Muriel shrugged. ‘Nothing much, only to wonder why the poor soul sat there every day. She did sometimes have a bottle of wine with her, so I suppose she was a drunk, but she wasn’t ever weaving around or shouting or anything.’
‘Did Pamela ever pass any comment on her?’
‘Yes, she was a bit hard on her.’ Muriel sighed. ‘She would say the woman ought to be put away somewhere. I suppose she was right after all.’
‘Might Pamela have had a run-in with her before this then?’ Longhurst asked.
Muriel frowned as if trying to remember. ‘I don’t think so, well, she never said that she had. Anyway, if it was that, why did the woman go and shoot Dr Wetherall too?’
‘Perhaps that was just because he came out of his room,’ Longhurst said.
‘Well, I came out too, but she didn’t shoot me.’
Longhurst had already pondered on that one. He couldn’t make up his mind whether Muriel was just lucky or if the gunwoman had set targets.
‘Tell me what you know about Pamela,’ he asked gently. ‘Anything. How she was with people, with you, the doctors, her interests, that kind of thing.’
‘I told you, she was smart.’ Muriel sighed. ‘In her appearance and her ways. Expensive clothes, she got her hair and nails done every week. She didn’t need to work, she did it because she liked to. She and her family went on holiday to places like Africa and Japan, they live in a posh house. I don’t know about her interests, other than cooking. She was always having dinner parties, she’d talk about stuff like sun-dried tomatoes as if I was supposed to know what they were.’
Longhurst guessed by the bleak note in Muriel’s voice that she considered she and Pamela were at the opposite ends of the social scale.
‘So tell me about you then,’ he suggested.

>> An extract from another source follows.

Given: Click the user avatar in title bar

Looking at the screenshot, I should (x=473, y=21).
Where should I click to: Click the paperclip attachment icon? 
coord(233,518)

‘About as different to Pam as you could get,’ Muriel said dourly. ‘Me and my hubby, Stan, live in a council place in Ashton. Stan works for the railways. Only time we’ve been abroad was to Spain, none of my four kids even got any GCEs, let alone places at university like Pam’s.’
‘I expect you are more understanding with the patients though,’ Longhurst said, trying to draw her out more.
‘I try to be,’ she said, her eyes full of anxiety. ‘I know what it’s like when you’re worried about your kids being ill, you want to see the doctor straight away. Pamela could be a bit sharp with folk, especially the poor ones and the old people. But then she really wanted to make this practice the most efficient in Bristol, and she did manage to cut down on some of the time-wasters, and weeded out people who didn’t really need home visits. She was doing a good job.’
Longhurst looked at Muriel, noting her grey skin colour and that she was still shivering despite the blanket around her. She wasn’t up to any further questions today.
‘I’ll get someone to take you home now,’ he said. ‘I’ll have to come and get a statement from you in a day or two. Perhaps you’ll remember more once you’ve got over the shock.’
‘I don’t think I ever will get over it,’ Muriel said sorrowfully. ‘I’ve seen the practice grow from just two doctors to the busy place it is now, it was a safe, nice place. I never thought I’d ever see something like that! It’s like something you hear of happening in America, isn’t it?’